Ha ha ha, pourquoi ce morceau? En fait, “Booty” c’est marrant parce qu’on était avec plein de gens, en studio, et j’étais en train d’enregistrer une chanson vraiment émotionnelle. On était en train de pleurer! Je sors pour prendre des mouchoirs et j’entends la prod’ de malade de Junior. Je me dis mais c’est quoi ça! J’avais jamais entendu ça parce que souvent les beatmakers ne pensent pas à moi pour autre chose que “des beats pour chanteuse”. Direct moi je me suis dit non, on va faire quelque chose là-dessus. J’ai fait une petite topline et j’ai dit tu sais quoi, enregistre-moi on va faire un petit freestyle. Et la première chose qui est sortie… c’est booty. Donc, je me suis dit pourquoi pas, ha ha! Le lendemain, on a fait les couplets et c’était fini.
Tu y parles donc de booty mais tu dis aussi “no matter what, i’m still a feminist”
Oui je me pose comme féministe. Tout simplement parce que je peux faire ce que je veux, et personne ne pourra me dire non. C’est un peu personnel aussi parce qu’il y a parfois des filles qui viennent mal me parler. Je suis née et j’ai grandi à Louvain mais on sait que je suis “Marocaine”. Je trouve ça triste mais il y a des filles qui ne sont pas vraiment d’accord avec le fait que je chante et que je dise des choses parfois un peu vulgaires. Avec cette chanson, je veux dire OK je chante comme ça et je suis un peu folle de mon côté mais je suis une féministe et je suis avec vous, pas contre vous. Je trouve ça dommage parce que je suis là pour tout le monde en fait, je suis Européenne parce que je suis née ici mais j’ai mes racines marocaines que je n’oublie pas. C’est aussi provocateur parce que la chanson est plus vulgaire que la normale. J’ai fait ça exprès, je me suis dit pourquoi je pourrais dire des choses comme ça dans ma vie privée mais pas dans mes chansons, juste parce qu’il y a des gens qui ne sont pas d’accord. Non. Si je veux écrire et chanter un peu vulgaire, je peux.

──────

Indiquez si chacune des affirmations suivantes concorde avec l'entretien sur la chanson « Booty ». Répondez par oui ou par non et citez les mots de l'entretien qui tranchent.
1. L'idée du morceau est venue pendant l'enregistrement d'une chanson émotionnelle.
2. Les couplets ont été faits le jour même du freestyle.
3. La personne interrogée est née au Maroc.
Le matériel placé ci-dessous n'est pas nécessaire.

Données à examiner:
──────

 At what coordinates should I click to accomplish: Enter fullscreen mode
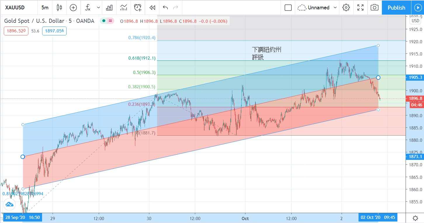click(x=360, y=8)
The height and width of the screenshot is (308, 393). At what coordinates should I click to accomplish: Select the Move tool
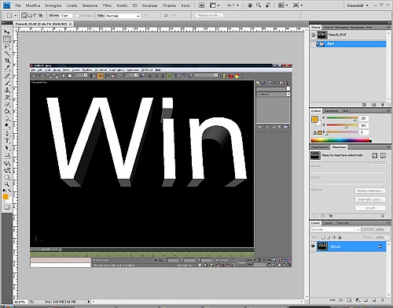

──────

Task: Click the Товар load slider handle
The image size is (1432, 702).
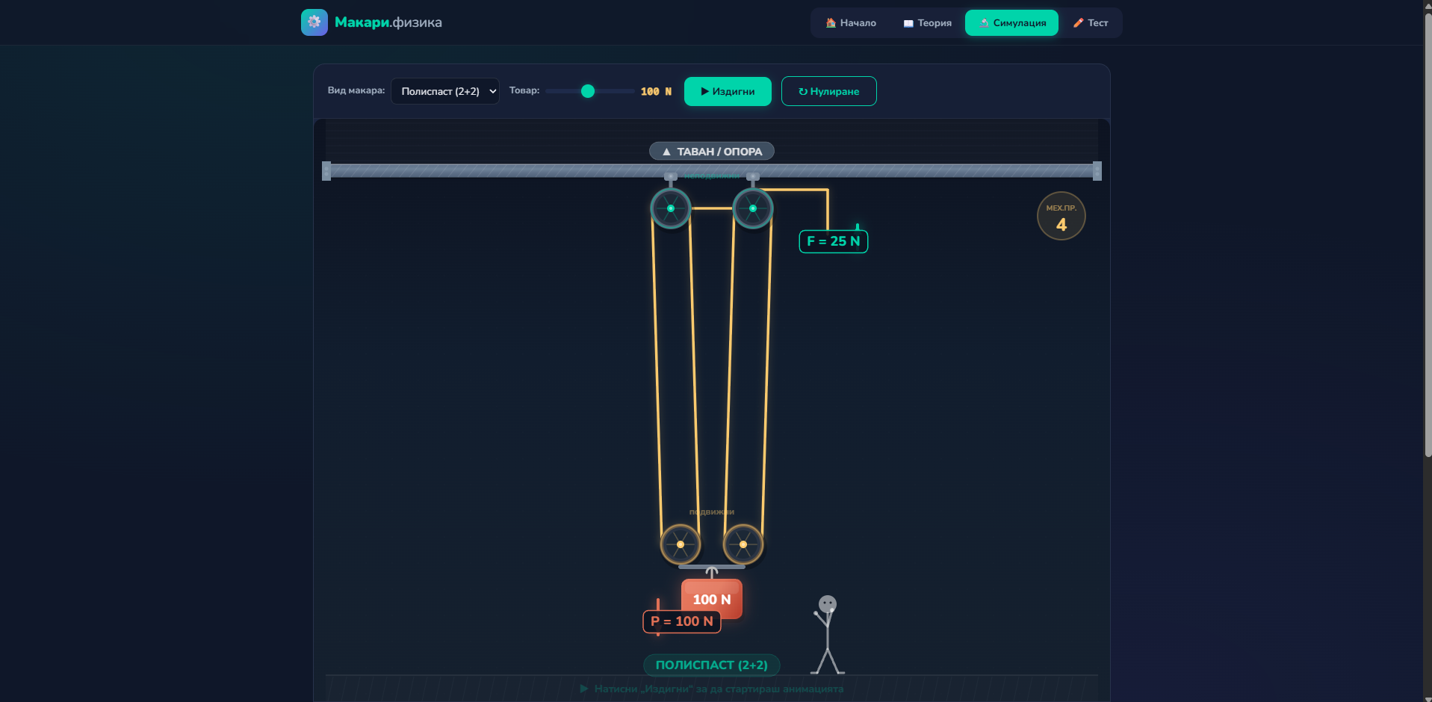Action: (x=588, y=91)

──────

Corrigé:
1. Oui : « j’étais en train d’enregistrer une chanson vraiment émotionnelle ».
2. Non : « Le lendemain, on a fait les couplets et c’était fini. »
3. Non : « Je suis née et j’ai grandi à Louvain ».